Things to do:
a – From the biographical entry on William B. Rowland below, list everyone named as serving with him in the Maryland House of Delegates.
b – Answer these questions using the biographical entry on William B. Rowland below.
(i) In what city did he die?
(ii) Which political party did he belong to?
(iii) Whom did he marry, and in what year?
c – In the biographical entry on William B. Rowland below, condense the paragraph beginning "William Black Rowland (died September 5, 1885)" into one shorter sentence that keeps its main facts.

Extract provided:
* Begin *

Member of the Maryland House of Delegates from the Cecil County district
- In office 1882–1884 Serving with James A. Lewis, Duncan Veazey, Henry Jones, Frank R. Scott
- Preceded by: Hiram McCullough, Joseph H. Steele, James M. Touchstone
- Succeeded by: Alfred B. McVey, J. G. Richards, Richard L. Thomas Jr.

Personal details
- Born: William Black Rowland Rowlandville, Maryland, U.S.
- Died: September 5, 1885 (aged 74) Philadelphia, Pennsylvania, U.S.
- Resting place: West Nottingham Cemetery
- Party: Democratic
- Spouse: Cassandra F. Sappington ​ ​(m. 1846)​
- Children: 4
- Occupation: Politician; physician; businessman;

= William B. Rowland =

American politician and physician (died 1885)

William Black Rowland (died September 5, 1885) was an American politician from Maryland. He served as a member of the Maryland House of Delegates, representing Cecil County from 1882 to 1884.

* End *

Material shown:
* Begin *

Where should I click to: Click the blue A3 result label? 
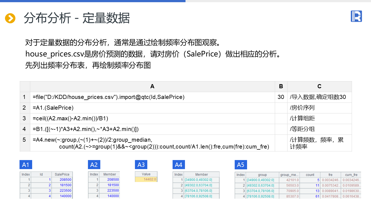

* End *
* Begin *

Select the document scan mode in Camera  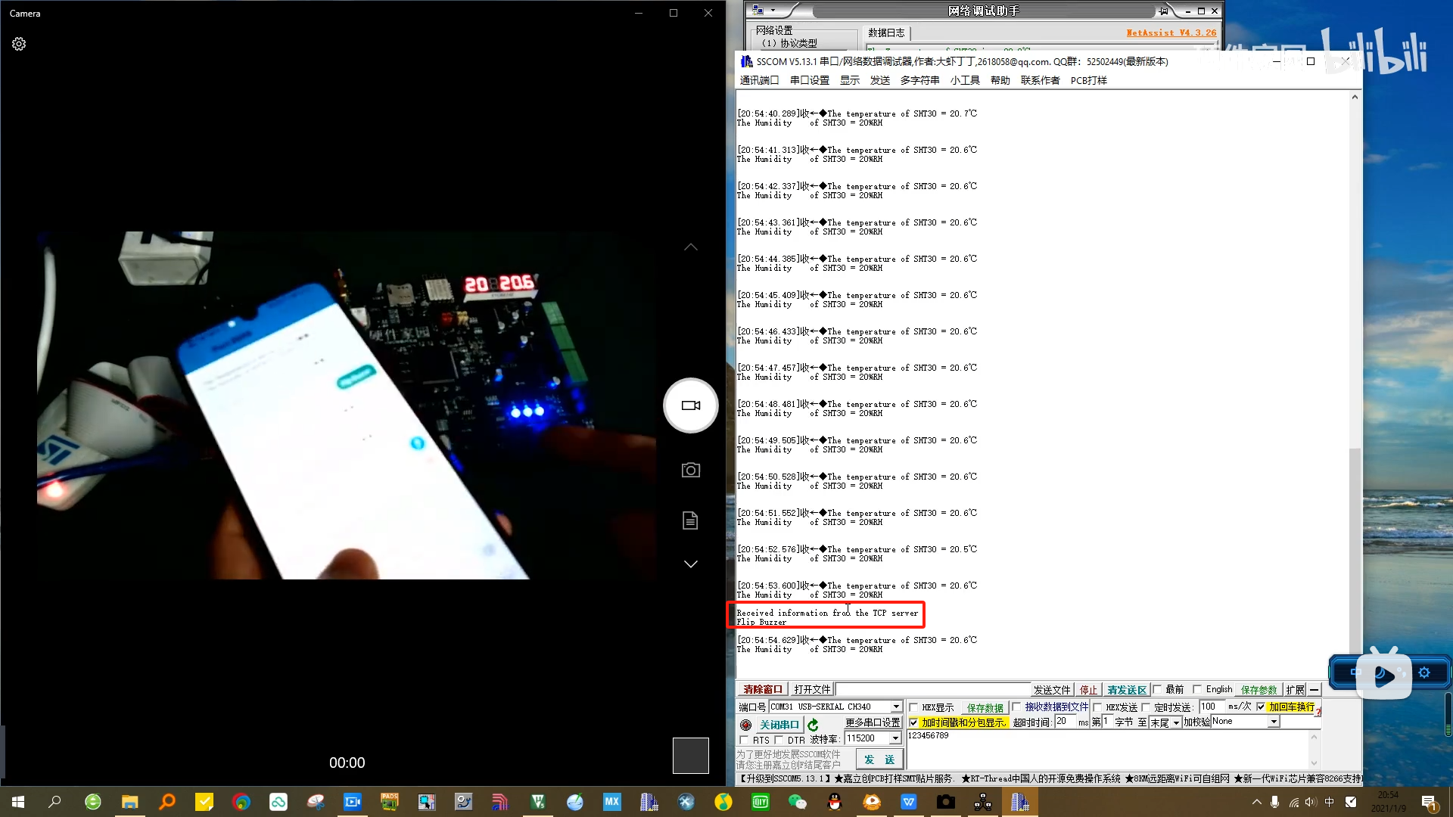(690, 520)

* End *

Expected answers:
a – James A. Lewis, Duncan Veazey, Henry Jones, Frank R. Scott

b –
(i) Philadelphia, Pennsylvania
(ii) Democratic
(iii) Cassandra F. Sappington, in 1846

c – William Black Rowland (died September 5, 1885), a Maryland politician, represented Cecil County in the Maryland House of Delegates from 1882 to 1884.